Pastor Solo menemani Kardinal Tauran dalam kunjungan resmi kardinal itu ke Indonesia dari 24 November hingga 1 Desember.


Berikut ini adalah refleksi-refleksi imam itu:


Pertama-tama, saya ingin menjelaskan bahwa Jean-Louis Kardinal Tauran dan saya datang ke Indonesia atas nama Takhta Suci dan itu berarti mewakili Gereja Katolik Roma universal. Ini harus dikatakan sehingga bisa membantu kaum Muslim membedakan umat Katolik dari umat Protestan.

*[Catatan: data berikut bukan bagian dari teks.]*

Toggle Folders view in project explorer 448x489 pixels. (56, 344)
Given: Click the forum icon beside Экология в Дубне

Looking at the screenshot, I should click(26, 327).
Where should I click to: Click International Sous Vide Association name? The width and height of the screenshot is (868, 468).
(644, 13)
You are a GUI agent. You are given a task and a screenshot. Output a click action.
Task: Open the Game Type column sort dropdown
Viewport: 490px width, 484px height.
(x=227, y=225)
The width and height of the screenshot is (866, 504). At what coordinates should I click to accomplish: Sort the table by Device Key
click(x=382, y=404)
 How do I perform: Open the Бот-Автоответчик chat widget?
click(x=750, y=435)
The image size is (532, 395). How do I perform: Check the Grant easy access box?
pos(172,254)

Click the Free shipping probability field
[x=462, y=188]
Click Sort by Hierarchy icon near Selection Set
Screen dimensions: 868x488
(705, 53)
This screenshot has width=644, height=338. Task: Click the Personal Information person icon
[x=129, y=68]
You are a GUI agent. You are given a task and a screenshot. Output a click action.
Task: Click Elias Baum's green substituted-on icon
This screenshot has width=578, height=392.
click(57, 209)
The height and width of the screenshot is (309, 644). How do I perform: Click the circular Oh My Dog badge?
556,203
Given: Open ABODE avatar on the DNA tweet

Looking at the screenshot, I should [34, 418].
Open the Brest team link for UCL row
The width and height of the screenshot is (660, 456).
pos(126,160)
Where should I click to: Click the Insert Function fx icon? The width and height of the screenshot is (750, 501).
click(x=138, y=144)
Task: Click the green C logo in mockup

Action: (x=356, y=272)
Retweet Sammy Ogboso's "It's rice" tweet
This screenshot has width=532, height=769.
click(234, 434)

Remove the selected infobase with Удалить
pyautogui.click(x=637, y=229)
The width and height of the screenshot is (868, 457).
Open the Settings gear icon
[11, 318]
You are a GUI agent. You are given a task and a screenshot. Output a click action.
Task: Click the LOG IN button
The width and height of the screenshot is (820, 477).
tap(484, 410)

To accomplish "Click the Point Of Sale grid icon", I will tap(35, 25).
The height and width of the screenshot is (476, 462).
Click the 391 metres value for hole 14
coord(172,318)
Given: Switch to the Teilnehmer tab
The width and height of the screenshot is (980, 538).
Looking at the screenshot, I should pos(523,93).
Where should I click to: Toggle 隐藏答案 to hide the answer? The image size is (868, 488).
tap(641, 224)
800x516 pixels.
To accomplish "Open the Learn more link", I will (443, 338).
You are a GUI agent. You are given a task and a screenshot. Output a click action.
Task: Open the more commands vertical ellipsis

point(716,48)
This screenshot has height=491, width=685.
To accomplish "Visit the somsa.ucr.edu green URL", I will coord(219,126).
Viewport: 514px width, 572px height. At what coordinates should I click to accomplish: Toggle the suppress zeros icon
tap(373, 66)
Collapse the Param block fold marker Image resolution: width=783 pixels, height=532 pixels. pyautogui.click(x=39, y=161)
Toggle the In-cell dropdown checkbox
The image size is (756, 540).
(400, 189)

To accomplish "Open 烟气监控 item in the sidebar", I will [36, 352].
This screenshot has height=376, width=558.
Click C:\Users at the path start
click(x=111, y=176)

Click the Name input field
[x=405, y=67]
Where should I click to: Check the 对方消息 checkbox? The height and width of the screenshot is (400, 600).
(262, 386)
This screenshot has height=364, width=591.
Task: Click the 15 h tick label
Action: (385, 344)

Patut disayangkan bahwa banyak kaum Muslim di Indonesia masih tidak bisa membedakan antara keduanya, dan ini terkadang menimbulkan salah pengertian dan menciptakan persepsi keliru.

Ketika menjadi Ketua Dewan Kepausan untuk Dialog Antaragama (PCID, Pontifical Council for Interreligious Dialogue) tahun 2007, Kardinal Tauran mengungkapkan keinginannya untuk mengunjungi Indonesia.

Dia tahu dengan baik bahwa dialog dengan kaum Muslim tidak bisa mengabaikan Indonesia karena beberapa alasan. Pertama, Indonesia merupakan negara berpenduduk Muslim terbesar di dunia – 22 persen penduduk Muslim dunia. Kedua, Indonesia mengalami ketegangan-ketegangan lintas agama antara Kristen dan Muslim, terutama setelah pemerintahan Soeharto (1966-98).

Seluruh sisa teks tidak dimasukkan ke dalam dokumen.